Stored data
________
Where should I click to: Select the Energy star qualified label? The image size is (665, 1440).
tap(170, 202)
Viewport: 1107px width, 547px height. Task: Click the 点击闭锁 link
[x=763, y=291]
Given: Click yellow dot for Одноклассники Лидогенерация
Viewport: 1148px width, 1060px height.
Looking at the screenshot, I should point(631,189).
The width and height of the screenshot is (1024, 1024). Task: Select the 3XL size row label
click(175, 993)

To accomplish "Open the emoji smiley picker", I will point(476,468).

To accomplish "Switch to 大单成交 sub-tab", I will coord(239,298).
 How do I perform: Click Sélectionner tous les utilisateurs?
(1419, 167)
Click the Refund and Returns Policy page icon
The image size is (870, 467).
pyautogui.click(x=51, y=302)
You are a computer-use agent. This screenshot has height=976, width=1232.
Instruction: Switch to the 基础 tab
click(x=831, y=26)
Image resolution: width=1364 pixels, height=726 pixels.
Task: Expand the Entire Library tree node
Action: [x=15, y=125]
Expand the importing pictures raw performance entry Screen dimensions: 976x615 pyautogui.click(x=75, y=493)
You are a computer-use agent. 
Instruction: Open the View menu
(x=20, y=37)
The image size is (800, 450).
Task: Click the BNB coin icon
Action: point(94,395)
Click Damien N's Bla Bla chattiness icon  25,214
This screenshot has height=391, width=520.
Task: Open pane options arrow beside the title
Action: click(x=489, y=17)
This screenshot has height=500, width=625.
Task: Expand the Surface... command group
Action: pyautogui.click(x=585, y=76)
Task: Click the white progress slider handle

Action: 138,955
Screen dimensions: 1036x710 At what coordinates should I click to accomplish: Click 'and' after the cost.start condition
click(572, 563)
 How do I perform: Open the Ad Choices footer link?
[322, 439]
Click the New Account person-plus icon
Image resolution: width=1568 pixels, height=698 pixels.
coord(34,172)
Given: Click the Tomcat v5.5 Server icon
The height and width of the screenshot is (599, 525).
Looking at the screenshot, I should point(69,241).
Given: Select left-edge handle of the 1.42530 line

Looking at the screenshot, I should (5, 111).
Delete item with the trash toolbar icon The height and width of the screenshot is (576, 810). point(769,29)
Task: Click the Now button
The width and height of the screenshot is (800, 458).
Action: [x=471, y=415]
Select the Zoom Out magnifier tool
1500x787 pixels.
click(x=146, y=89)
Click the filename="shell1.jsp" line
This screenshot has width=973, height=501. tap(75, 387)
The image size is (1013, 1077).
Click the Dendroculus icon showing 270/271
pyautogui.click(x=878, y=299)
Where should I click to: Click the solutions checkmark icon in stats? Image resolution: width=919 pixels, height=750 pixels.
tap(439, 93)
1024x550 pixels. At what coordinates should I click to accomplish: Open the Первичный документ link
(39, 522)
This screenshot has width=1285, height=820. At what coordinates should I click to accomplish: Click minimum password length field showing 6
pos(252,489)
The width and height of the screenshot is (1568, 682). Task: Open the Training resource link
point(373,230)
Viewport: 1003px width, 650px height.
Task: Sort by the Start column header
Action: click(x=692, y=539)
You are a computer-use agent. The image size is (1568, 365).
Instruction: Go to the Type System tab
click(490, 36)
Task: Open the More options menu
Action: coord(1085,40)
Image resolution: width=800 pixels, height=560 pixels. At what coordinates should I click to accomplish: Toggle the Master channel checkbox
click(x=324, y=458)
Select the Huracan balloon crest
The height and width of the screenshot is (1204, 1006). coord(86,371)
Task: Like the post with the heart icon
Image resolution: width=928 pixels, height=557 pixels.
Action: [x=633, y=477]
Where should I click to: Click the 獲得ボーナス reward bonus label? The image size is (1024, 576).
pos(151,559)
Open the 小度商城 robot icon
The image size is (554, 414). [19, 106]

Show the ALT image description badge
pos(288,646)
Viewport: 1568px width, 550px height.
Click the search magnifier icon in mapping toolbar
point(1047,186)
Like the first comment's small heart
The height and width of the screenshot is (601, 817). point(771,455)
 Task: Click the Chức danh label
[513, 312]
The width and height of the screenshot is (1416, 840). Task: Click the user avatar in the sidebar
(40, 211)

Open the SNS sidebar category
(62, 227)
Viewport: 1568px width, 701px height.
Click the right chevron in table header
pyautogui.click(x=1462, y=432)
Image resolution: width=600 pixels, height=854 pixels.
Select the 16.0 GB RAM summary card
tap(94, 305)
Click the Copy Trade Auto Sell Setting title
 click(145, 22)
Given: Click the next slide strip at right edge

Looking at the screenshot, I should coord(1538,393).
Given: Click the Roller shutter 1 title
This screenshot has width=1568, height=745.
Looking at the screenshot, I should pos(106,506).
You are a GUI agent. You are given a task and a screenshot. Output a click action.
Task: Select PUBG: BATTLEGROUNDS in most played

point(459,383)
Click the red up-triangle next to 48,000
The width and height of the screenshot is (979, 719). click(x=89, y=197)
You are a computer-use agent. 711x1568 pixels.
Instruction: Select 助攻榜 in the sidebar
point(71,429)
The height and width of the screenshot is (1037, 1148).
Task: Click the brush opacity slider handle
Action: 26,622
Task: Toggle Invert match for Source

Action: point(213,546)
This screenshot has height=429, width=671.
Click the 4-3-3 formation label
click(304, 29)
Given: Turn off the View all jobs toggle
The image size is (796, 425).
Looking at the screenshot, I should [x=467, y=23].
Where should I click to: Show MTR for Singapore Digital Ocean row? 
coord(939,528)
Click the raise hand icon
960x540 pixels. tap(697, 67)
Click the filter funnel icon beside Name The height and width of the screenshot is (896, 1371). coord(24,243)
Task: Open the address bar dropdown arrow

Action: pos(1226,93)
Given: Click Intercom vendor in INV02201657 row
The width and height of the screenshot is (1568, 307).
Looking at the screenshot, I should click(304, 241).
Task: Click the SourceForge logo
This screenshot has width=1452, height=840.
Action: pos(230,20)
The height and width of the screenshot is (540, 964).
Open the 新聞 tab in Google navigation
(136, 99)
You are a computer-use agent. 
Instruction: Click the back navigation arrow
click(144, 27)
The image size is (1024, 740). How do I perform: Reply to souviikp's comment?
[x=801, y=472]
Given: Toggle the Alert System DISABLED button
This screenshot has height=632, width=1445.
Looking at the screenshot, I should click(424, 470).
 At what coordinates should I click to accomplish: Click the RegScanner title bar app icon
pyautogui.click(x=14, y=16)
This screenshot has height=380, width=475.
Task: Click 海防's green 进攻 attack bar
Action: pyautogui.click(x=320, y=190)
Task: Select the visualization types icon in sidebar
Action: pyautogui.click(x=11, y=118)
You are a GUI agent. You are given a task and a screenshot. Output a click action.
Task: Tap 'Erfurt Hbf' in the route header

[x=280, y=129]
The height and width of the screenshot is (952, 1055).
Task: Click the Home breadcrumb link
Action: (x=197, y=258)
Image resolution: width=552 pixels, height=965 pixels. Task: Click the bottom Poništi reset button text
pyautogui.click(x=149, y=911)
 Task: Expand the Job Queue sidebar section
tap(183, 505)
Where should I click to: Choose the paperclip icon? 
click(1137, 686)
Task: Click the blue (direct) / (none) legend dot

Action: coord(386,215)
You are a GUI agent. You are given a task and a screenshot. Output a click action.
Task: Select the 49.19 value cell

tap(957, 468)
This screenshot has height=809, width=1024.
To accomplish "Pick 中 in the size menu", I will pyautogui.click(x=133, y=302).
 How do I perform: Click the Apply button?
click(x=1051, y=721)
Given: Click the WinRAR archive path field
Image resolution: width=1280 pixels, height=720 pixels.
________
### What to do
From the records above, pull out every line containing the word "with".

### Task solution
Delete item with the trash toolbar icon The height and width of the screenshot is (576, 810). point(769,29)
Task: Like the post with the heart icon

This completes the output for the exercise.